Records from a data source
Content starts

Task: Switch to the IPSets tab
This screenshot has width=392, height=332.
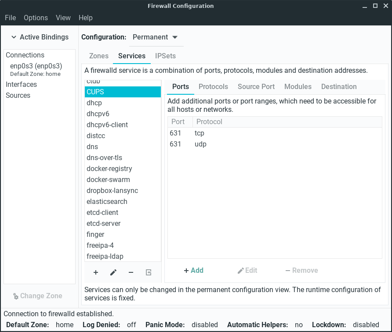Action: point(165,56)
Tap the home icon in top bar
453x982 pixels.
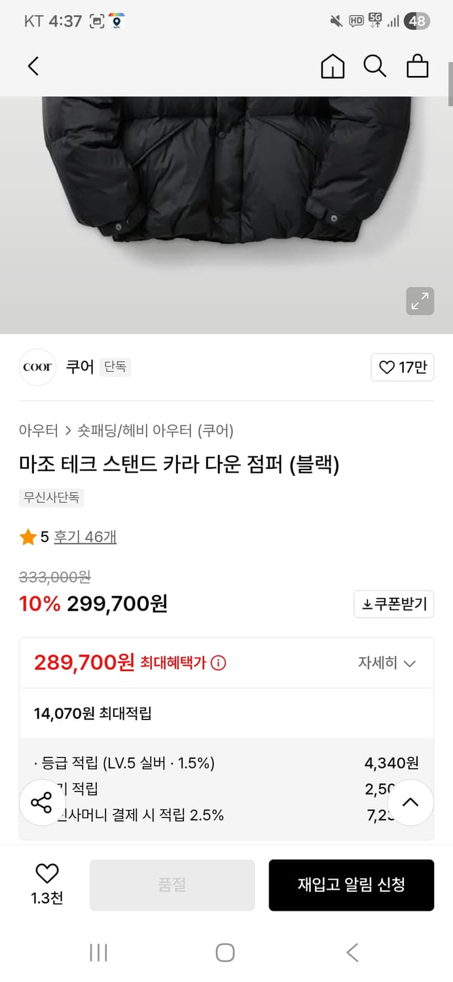coord(332,66)
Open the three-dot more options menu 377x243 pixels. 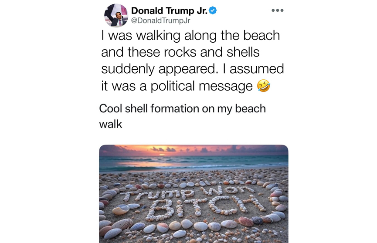pyautogui.click(x=277, y=10)
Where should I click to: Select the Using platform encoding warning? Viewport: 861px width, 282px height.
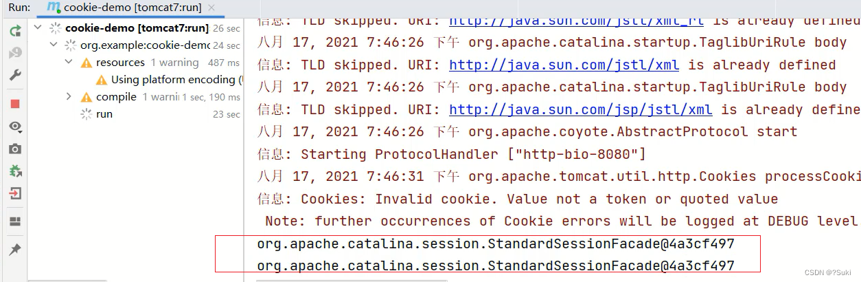coord(176,80)
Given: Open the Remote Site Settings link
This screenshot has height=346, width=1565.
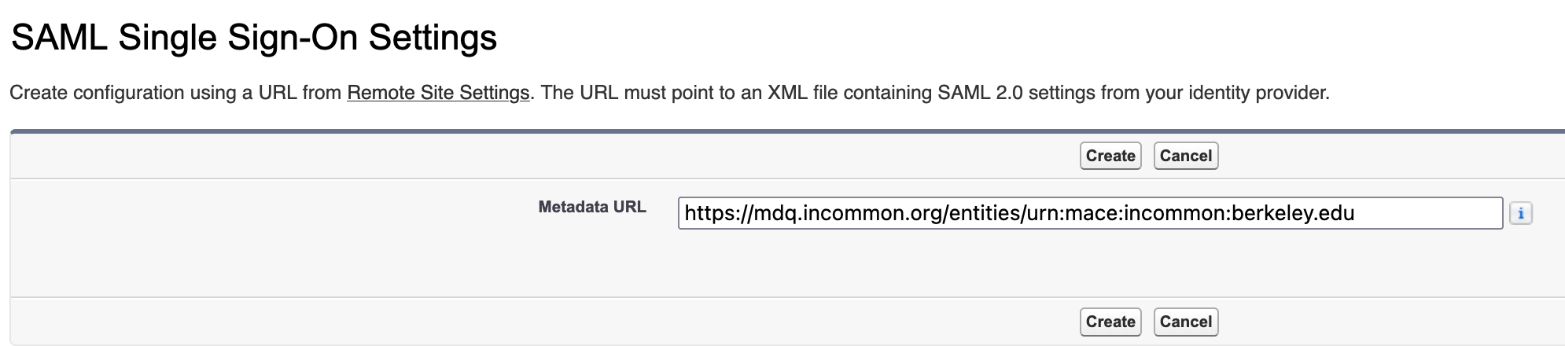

Content ends

▶ Directions: A word-for-word copy is needed of the lines from the line holding "Where should I" through the end of the records, both included, excluding every picture.

▶ Solution:
Where should I click to: Select the Using platform encoding warning? Viewport: 861px width, 282px height.
coord(176,80)
Given: Open the Remote Site Settings link
This screenshot has height=346, width=1565.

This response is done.